Metadata-Version: 2.4
Name: spore-clustering
Version: 0.1.0b1
Summary: The SPORE clustering algorithm.
Project-URL: Homepage, https://github.com/RandyWAidoo/SPORE.git
Author-email: Randolph Wiredu-Aidoo <randyaidoo.dev@gmail.com>
License-File: LICENSE
Classifier: Operating System :: OS Independent
Classifier: Programming Language :: Python :: 3
Requires-Python: >=3.12
Requires-Dist: hnswlib~=0.8.0
Requires-Dist: numpy~=2.2.1
Requires-Dist: scikit-learn~=1.6.1
Description-Content-Type: text/markdown

# SPORE

**Skeleton Propagation Over Recalibrating Expansions** — a graph-based clustering algorithm for arbitrary-shape, arbitrary-scale clusters.

![SPORE](https://raw.githubusercontent.com/RandyWAidoo/SPORE/main/docs/logo.png)


## How it works

SPORE builds clusters in three stages:

1. **k-NN graph construction** — a global nearest-neighbor graph is built (exact or approximate), with neighbor counts scaling as ~*O*(log *N*) by default.
2. **Variance-aware BFS expansion** — clusters are seeded from densest points outward. Edges are accepted only if their distance is statistically consistent with the cluster's *evolving* internal distance distribution — mean and variance updated incrementally as expansion proceeds. This prevents bridging across low-density gaps while preserving irregular shapes.
3. **Reassignment** — clusters below `min_cluster_size` are merged into nearby larger ones using a composite score weighing proximity, relative size, density, and angular isotropy, or labeled as noise.

## Installation

```bash
pip install spore-clustering
```

## Quick start

```python
from spore_clustering import SPORE

labels = SPORE().fit_predict(X)
```

## Key parameters

| Parameter | Description |
|---|---|
| `expansion` | Z-score threshold controlling how aggressively clusters grow |
| `neighborhood_percentile` | Bounded alternative to `expansion`; typical values: 25, 50, 75, 93.75 |
| `retention_rate` | Fraction of neighbors that must pass variance filter to continue expansion |
| `min_cluster_size` | Minimum cluster size (int) or exponent for *N*-relative scaling (float) |

See the [full API reference](https://github.com/RandyWAidoo/SPORE/blob/main/docs/01-SPORE.md) for all parameters.

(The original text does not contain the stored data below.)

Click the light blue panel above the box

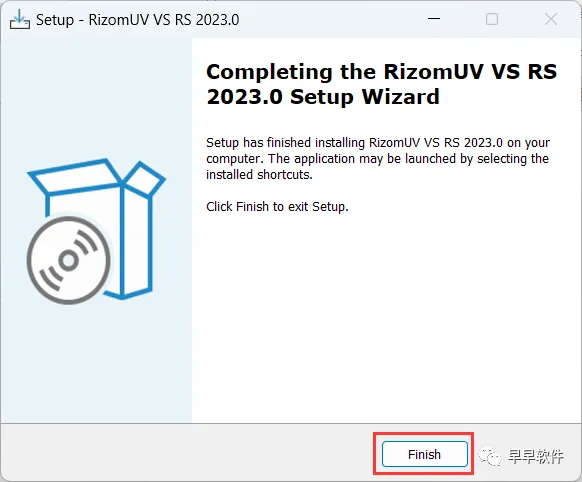97,96
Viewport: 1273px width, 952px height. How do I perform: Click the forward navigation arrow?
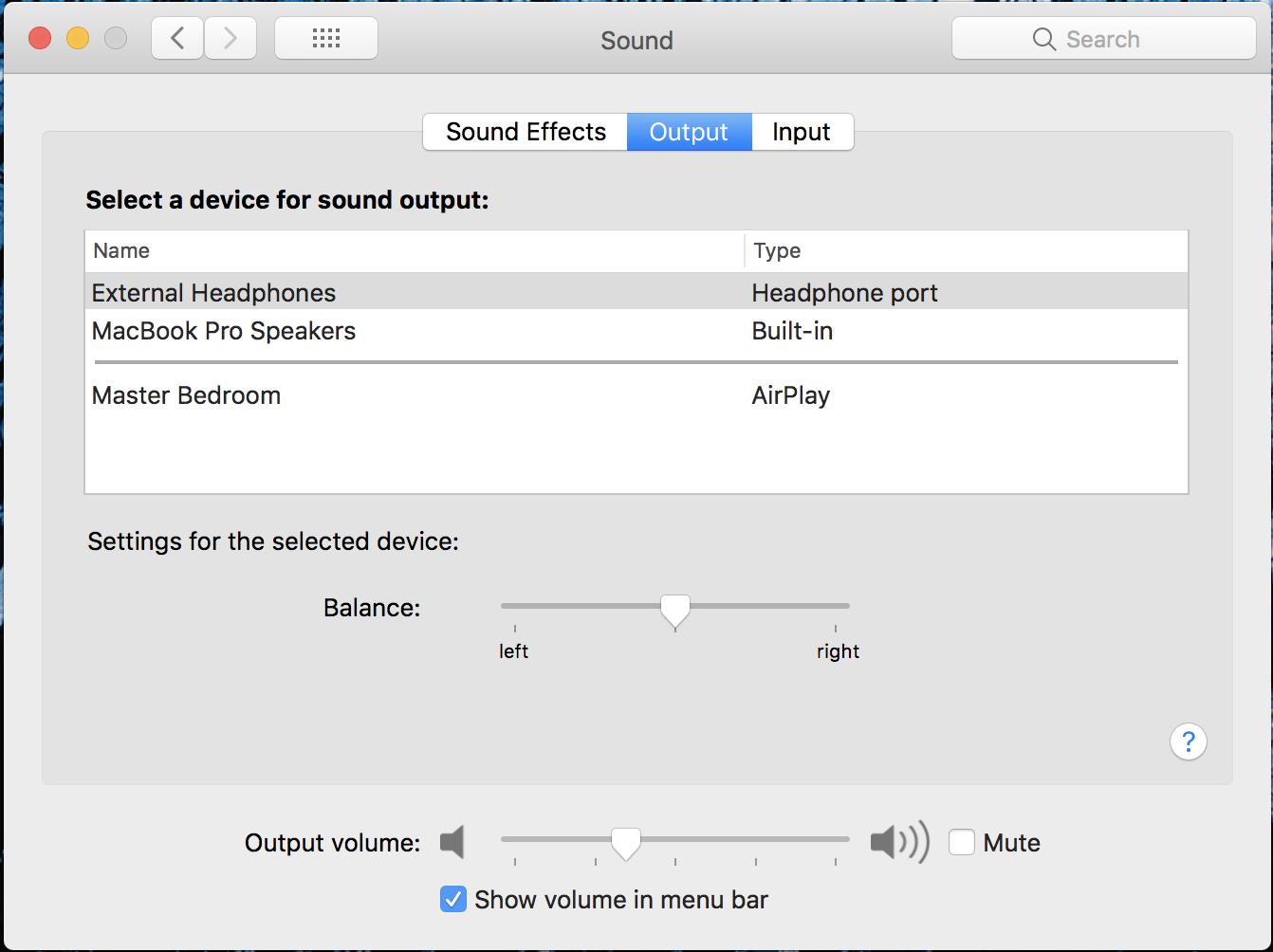point(231,39)
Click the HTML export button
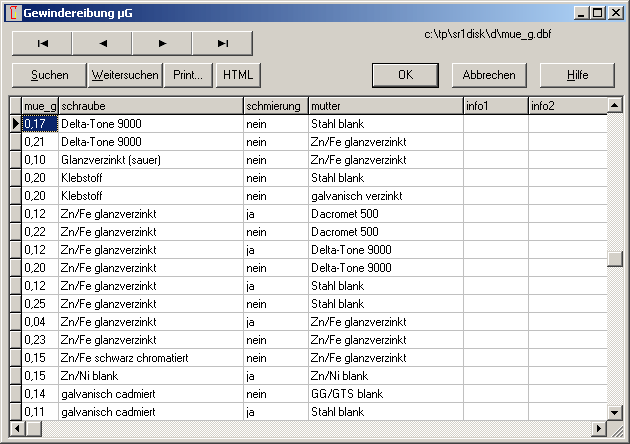The height and width of the screenshot is (444, 630). point(237,75)
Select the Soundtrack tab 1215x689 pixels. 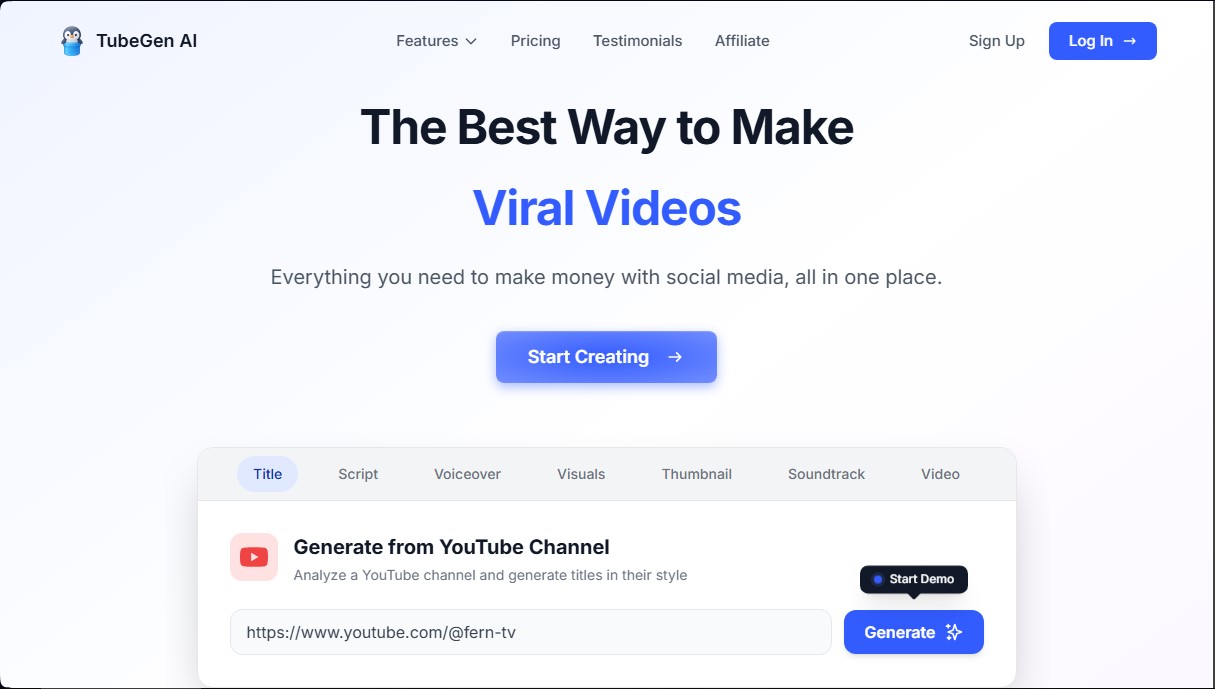(826, 474)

## Reusing a precomputed neighbor index

```python
dindex = SPORE.DataIndex(
    connectivity=k,
    neighbors=neighbors,
    dists=distances,
    dataset_scale=scale,
)

labels = SPORE(dindex=dindex, retention_rate=0.25).fit_predict(X)
```

## Complexity

With approximate k-NN and default neighbor scaling (*k* ~ log *N*):

| Phase | Complexity |
|---|---|
| k-NN construction | *O*(*Nd* log *N*) |
| BFS expansion | *O*(*N* log *N*) |
| Reassignment | *O*(*Rd* log *N*), *R* ≤ *N* |

## scikit-learn compatibility

SPORE follows standard scikit-learn estimator conventions: `fit`, `fit_predict`, `get_params`, `set_params`.